Entries from a dataset
----------------------------------------

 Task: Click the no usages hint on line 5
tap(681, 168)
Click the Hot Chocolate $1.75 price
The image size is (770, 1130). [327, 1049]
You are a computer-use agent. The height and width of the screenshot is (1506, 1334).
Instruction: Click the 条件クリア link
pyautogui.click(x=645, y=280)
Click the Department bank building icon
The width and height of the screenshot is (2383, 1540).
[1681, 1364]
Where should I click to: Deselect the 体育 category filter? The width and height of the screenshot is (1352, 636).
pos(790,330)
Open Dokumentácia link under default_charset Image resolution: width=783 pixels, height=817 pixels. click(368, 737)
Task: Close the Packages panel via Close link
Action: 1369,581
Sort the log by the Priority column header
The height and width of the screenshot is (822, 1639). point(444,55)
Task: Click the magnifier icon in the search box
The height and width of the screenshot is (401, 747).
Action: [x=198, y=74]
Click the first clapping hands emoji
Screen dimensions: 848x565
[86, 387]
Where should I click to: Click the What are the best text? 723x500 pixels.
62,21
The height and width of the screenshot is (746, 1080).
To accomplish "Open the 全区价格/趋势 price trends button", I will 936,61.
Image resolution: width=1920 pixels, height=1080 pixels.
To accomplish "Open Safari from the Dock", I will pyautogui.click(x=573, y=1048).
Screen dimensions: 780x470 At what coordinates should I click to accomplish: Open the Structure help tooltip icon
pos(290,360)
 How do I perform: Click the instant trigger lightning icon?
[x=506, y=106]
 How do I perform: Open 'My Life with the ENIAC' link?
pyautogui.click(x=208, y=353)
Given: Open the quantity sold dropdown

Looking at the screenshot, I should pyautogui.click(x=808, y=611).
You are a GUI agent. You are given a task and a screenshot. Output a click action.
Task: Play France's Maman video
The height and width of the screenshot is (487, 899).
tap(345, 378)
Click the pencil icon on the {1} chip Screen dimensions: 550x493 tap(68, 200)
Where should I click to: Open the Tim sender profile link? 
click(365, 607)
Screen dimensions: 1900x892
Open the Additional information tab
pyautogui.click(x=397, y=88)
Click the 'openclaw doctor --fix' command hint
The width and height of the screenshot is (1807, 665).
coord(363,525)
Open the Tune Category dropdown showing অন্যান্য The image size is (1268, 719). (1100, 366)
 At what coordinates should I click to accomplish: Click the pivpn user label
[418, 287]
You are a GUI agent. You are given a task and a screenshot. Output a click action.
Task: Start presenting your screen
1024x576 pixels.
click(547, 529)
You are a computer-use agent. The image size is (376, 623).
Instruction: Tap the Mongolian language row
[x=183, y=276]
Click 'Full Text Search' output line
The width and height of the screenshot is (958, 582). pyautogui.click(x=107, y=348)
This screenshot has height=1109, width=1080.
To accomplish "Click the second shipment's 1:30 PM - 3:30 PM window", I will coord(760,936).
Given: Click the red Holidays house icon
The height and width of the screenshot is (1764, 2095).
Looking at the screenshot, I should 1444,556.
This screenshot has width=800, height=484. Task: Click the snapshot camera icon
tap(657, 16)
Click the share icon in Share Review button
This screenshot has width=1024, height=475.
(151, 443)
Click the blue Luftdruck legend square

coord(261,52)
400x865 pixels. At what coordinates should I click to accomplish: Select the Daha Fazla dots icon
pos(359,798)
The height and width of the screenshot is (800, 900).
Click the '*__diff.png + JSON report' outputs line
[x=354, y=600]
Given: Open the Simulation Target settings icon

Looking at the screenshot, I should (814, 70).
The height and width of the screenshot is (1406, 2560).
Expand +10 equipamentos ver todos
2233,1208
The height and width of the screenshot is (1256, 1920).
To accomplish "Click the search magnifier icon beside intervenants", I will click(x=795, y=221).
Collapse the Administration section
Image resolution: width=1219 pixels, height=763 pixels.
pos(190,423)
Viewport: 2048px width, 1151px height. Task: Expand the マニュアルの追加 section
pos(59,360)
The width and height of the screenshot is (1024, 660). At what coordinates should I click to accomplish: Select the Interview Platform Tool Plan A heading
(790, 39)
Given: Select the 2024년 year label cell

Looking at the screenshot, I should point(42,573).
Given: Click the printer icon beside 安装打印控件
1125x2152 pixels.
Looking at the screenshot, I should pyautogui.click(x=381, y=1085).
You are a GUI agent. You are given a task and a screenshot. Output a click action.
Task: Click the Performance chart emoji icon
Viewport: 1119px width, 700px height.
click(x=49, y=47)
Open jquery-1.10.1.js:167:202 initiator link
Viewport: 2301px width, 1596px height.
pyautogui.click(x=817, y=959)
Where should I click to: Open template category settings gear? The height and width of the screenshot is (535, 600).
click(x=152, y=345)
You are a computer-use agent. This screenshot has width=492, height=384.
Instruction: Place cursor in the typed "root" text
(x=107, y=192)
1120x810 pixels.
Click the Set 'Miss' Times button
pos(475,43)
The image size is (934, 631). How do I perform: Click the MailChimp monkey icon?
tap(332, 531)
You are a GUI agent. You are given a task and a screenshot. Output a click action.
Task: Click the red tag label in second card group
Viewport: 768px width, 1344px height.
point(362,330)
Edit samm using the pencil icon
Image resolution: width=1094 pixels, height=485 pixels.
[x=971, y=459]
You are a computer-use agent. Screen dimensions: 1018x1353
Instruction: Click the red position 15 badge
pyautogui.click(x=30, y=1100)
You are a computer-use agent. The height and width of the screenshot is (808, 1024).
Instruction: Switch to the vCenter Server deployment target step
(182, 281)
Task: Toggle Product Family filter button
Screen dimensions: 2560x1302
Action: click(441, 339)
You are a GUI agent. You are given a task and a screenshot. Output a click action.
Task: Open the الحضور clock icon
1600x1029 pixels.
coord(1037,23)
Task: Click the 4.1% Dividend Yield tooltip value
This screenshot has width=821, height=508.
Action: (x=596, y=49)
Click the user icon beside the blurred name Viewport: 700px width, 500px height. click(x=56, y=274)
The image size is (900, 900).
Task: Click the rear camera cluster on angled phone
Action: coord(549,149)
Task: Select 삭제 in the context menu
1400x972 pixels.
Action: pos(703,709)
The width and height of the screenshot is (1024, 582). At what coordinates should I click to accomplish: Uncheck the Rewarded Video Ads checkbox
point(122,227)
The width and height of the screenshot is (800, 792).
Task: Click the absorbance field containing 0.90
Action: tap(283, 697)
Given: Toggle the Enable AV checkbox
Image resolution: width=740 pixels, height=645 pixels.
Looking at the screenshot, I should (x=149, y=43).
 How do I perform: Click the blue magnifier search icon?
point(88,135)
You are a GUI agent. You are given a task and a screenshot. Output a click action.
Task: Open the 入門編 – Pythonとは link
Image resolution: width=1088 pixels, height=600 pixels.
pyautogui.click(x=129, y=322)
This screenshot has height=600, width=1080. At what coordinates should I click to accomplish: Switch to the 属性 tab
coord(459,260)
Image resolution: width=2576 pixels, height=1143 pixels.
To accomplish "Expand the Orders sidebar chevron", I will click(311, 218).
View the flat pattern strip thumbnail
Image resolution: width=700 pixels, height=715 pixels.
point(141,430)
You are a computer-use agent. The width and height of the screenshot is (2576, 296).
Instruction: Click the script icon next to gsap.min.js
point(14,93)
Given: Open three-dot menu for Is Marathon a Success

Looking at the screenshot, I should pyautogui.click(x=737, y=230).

----------------------------------------

Convert the records above into a Markdown table with two columns, "Row" for a running number and "Line" for each line of text, omitting blank lines.

§ **Completed task**:
| Row | Line |
|---|---|
| 1 |  Task: Click the no usages hint on line 5 |
| 2 | tap(681, 168) |
| 3 | Click the Hot Chocolate $1.75 price |
| 4 | The image size is (770, 1130). [327, 1049] |
| 5 | You are a computer-use agent. The height and width of the screenshot is (1506, 1334). |
| 6 | Instruction: Click the 条件クリア link |
| 7 | pyautogui.click(x=645, y=280) |
| 8 | Click the Department bank building icon |
| 9 | The width and height of the screenshot is (2383, 1540). |
| 10 | [1681, 1364] |
| 11 | Where should I click to: Deselect the 体育 category filter? The width and height of the screenshot is (1352, 636). |
| 12 | pos(790,330) |
| 13 | Open Dokumentácia link under default_charset Image resolution: width=783 pixels, height=817 pixels. click(368, 737) |
| 14 | Task: Close the Packages panel via Close link |
| 15 | Action: 1369,581 |
| 16 | Sort the log by the Priority column header |
| 17 | The height and width of the screenshot is (822, 1639). point(444,55) |
| 18 | Task: Click the magnifier icon in the search box |
| 19 | The height and width of the screenshot is (401, 747). |
| 20 | Action: [x=198, y=74] |
| 21 | Click the first clapping hands emoji |
| 22 | Screen dimensions: 848x565 |
| 23 | [86, 387] |
| 24 | Where should I click to: Click the What are the best text? 723x500 pixels. |
| 25 | 62,21 |
| 26 | The height and width of the screenshot is (746, 1080). |
| 27 | To accomplish "Open the 全区价格/趋势 price trends button", I will 936,61. |
| 28 | Image resolution: width=1920 pixels, height=1080 pixels. |
| 29 | To accomplish "Open Safari from the Dock", I will pyautogui.click(x=573, y=1048). |
| 30 | Screen dimensions: 780x470 At what coordinates should I click to accomplish: Open the Structure help tooltip icon |
| 31 | pos(290,360) |
| 32 |  How do I perform: Click the instant trigger lightning icon? |
| 33 | [x=506, y=106] |
| 34 |  How do I perform: Open 'My Life with the ENIAC' link? |
| 35 | pyautogui.click(x=208, y=353) |
| 36 | Given: Open the quantity sold dropdown |
| 37 | Looking at the screenshot, I should pyautogui.click(x=808, y=611). |
| 38 | You are a GUI agent. You are given a task and a screenshot. Output a click action. |
| 39 | Task: Play France's Maman video |
| 40 | The height and width of the screenshot is (487, 899). |
| 41 | tap(345, 378) |
| 42 | Click the pencil icon on the {1} chip Screen dimensions: 550x493 tap(68, 200) |
| 43 | Where should I click to: Open the Tim sender profile link?  |
| 44 | click(365, 607) |
| 45 | Screen dimensions: 1900x892 |
| 46 | Open the Additional information tab |
| 47 | pyautogui.click(x=397, y=88) |
| 48 | Click the 'openclaw doctor --fix' command hint |
| 49 | The width and height of the screenshot is (1807, 665). |
| 50 | coord(363,525) |
| 51 | Open the Tune Category dropdown showing অন্যান্য The image size is (1268, 719). (1100, 366) |
| 52 |  At what coordinates should I click to accomplish: Click the pivpn user label |
| 53 | [418, 287] |
| 54 | You are a GUI agent. You are given a task and a screenshot. Output a click action. |
| 55 | Task: Start presenting your screen |
| 56 | 1024x576 pixels. |
| 57 | click(547, 529) |
| 58 | You are a computer-use agent. The image size is (376, 623). |
| 59 | Instruction: Tap the Mongolian language row |
| 60 | [x=183, y=276] |
| 61 | Click 'Full Text Search' output line |
| 62 | The width and height of the screenshot is (958, 582). pyautogui.click(x=107, y=348) |
| 63 | This screenshot has height=1109, width=1080. |
| 64 | To accomplish "Click the second shipment's 1:30 PM - 3:30 PM window", I will coord(760,936). |
| 65 | Given: Click the red Holidays house icon |
| 66 | The height and width of the screenshot is (1764, 2095). |
| 67 | Looking at the screenshot, I should 1444,556. |
| 68 | This screenshot has width=800, height=484. Task: Click the snapshot camera icon |
| 69 | tap(657, 16) |
| 70 | Click the share icon in Share Review button |
| 71 | This screenshot has width=1024, height=475. |
| 72 | (151, 443) |
| 73 | Click the blue Luftdruck legend square |
| 74 | coord(261,52) |
| 75 | 400x865 pixels. At what coordinates should I click to accomplish: Select the Daha Fazla dots icon |
| 76 | pos(359,798) |
| 77 | The height and width of the screenshot is (800, 900). |
| 78 | Click the '*__diff.png + JSON report' outputs line |
| 79 | [x=354, y=600] |
| 80 | Given: Open the Simulation Target settings icon |
| 81 | Looking at the screenshot, I should (814, 70). |
| 82 | The height and width of the screenshot is (1406, 2560). |
| 83 | Expand +10 equipamentos ver todos |
| 84 | 2233,1208 |
| 85 | The height and width of the screenshot is (1256, 1920). |
| 86 | To accomplish "Click the search magnifier icon beside intervenants", I will click(x=795, y=221). |
| 87 | Collapse the Administration section |
| 88 | Image resolution: width=1219 pixels, height=763 pixels. |
| 89 | pos(190,423) |
| 90 | Viewport: 2048px width, 1151px height. Task: Expand the マニュアルの追加 section |
| 91 | pos(59,360) |
| 92 | The width and height of the screenshot is (1024, 660). At what coordinates should I click to accomplish: Select the Interview Platform Tool Plan A heading |
| 93 | (790, 39) |
| 94 | Given: Select the 2024년 year label cell |
| 95 | Looking at the screenshot, I should point(42,573). |
| 96 | Given: Click the printer icon beside 安装打印控件 |
| 97 | 1125x2152 pixels. |
| 98 | Looking at the screenshot, I should pyautogui.click(x=381, y=1085). |
| 99 | You are a GUI agent. You are given a task and a screenshot. Output a click action. |
| 100 | Task: Click the Performance chart emoji icon |
| 101 | Viewport: 1119px width, 700px height. |
| 102 | click(x=49, y=47) |
| 103 | Open jquery-1.10.1.js:167:202 initiator link |
| 104 | Viewport: 2301px width, 1596px height. |
| 105 | pyautogui.click(x=817, y=959) |
| 106 | Where should I click to: Open template category settings gear? The height and width of the screenshot is (535, 600). |
| 107 | click(x=152, y=345) |
| 108 | You are a computer-use agent. This screenshot has width=492, height=384. |
| 109 | Instruction: Place cursor in the typed "root" text |
| 110 | (x=107, y=192) |
| 111 | 1120x810 pixels. |
| 112 | Click the Set 'Miss' Times button |
| 113 | pos(475,43) |
| 114 | The image size is (934, 631). How do I perform: Click the MailChimp monkey icon? |
| 115 | tap(332, 531) |
| 116 | You are a GUI agent. You are given a task and a screenshot. Output a click action. |
| 117 | Task: Click the red tag label in second card group |
| 118 | Viewport: 768px width, 1344px height. |
| 119 | point(362,330) |
| 120 | Edit samm using the pencil icon |
| 121 | Image resolution: width=1094 pixels, height=485 pixels. |
| 122 | [x=971, y=459] |
| 123 | You are a computer-use agent. Screen dimensions: 1018x1353 |
| 124 | Instruction: Click the red position 15 badge |
| 125 | pyautogui.click(x=30, y=1100) |
| 126 | You are a computer-use agent. The height and width of the screenshot is (808, 1024). |
| 127 | Instruction: Switch to the vCenter Server deployment target step |
| 128 | (182, 281) |
| 129 | Task: Toggle Product Family filter button |
| 130 | Screen dimensions: 2560x1302 |
| 131 | Action: click(441, 339) |
| 132 | You are a GUI agent. You are given a task and a screenshot. Output a click action. |
| 133 | Task: Open the الحضور clock icon |
| 134 | 1600x1029 pixels. |
| 135 | coord(1037,23) |
| 136 | Task: Click the 4.1% Dividend Yield tooltip value |
| 137 | This screenshot has width=821, height=508. |
| 138 | Action: (x=596, y=49) |
| 139 | Click the user icon beside the blurred name Viewport: 700px width, 500px height. click(x=56, y=274) |
| 140 | The image size is (900, 900). |
| 141 | Task: Click the rear camera cluster on angled phone |
| 142 | Action: coord(549,149) |
| 143 | Task: Select 삭제 in the context menu |
| 144 | 1400x972 pixels. |
| 145 | Action: pos(703,709) |
| 146 | The width and height of the screenshot is (1024, 582). At what coordinates should I click to accomplish: Uncheck the Rewarded Video Ads checkbox |
| 147 | point(122,227) |
| 148 | The width and height of the screenshot is (800, 792). |
| 149 | Task: Click the absorbance field containing 0.90 |
| 150 | Action: tap(283, 697) |
| 151 | Given: Toggle the Enable AV checkbox |
| 152 | Image resolution: width=740 pixels, height=645 pixels. |
| 153 | Looking at the screenshot, I should (x=149, y=43). |
| 154 |  How do I perform: Click the blue magnifier search icon? |
| 155 | point(88,135) |
| 156 | You are a GUI agent. You are given a task and a screenshot. Output a click action. |
| 157 | Task: Open the 入門編 – Pythonとは link |
| 158 | Image resolution: width=1088 pixels, height=600 pixels. |
| 159 | pyautogui.click(x=129, y=322) |
| 160 | This screenshot has height=600, width=1080. At what coordinates should I click to accomplish: Switch to the 属性 tab |
| 161 | coord(459,260) |
| 162 | Image resolution: width=2576 pixels, height=1143 pixels. |
| 163 | To accomplish "Expand the Orders sidebar chevron", I will click(311, 218). |
| 164 | View the flat pattern strip thumbnail |
| 165 | Image resolution: width=700 pixels, height=715 pixels. |
| 166 | point(141,430) |
| 167 | You are a computer-use agent. The width and height of the screenshot is (2576, 296). |
| 168 | Instruction: Click the script icon next to gsap.min.js |
| 169 | point(14,93) |
| 170 | Given: Open three-dot menu for Is Marathon a Success |
| 171 | Looking at the screenshot, I should pyautogui.click(x=737, y=230). |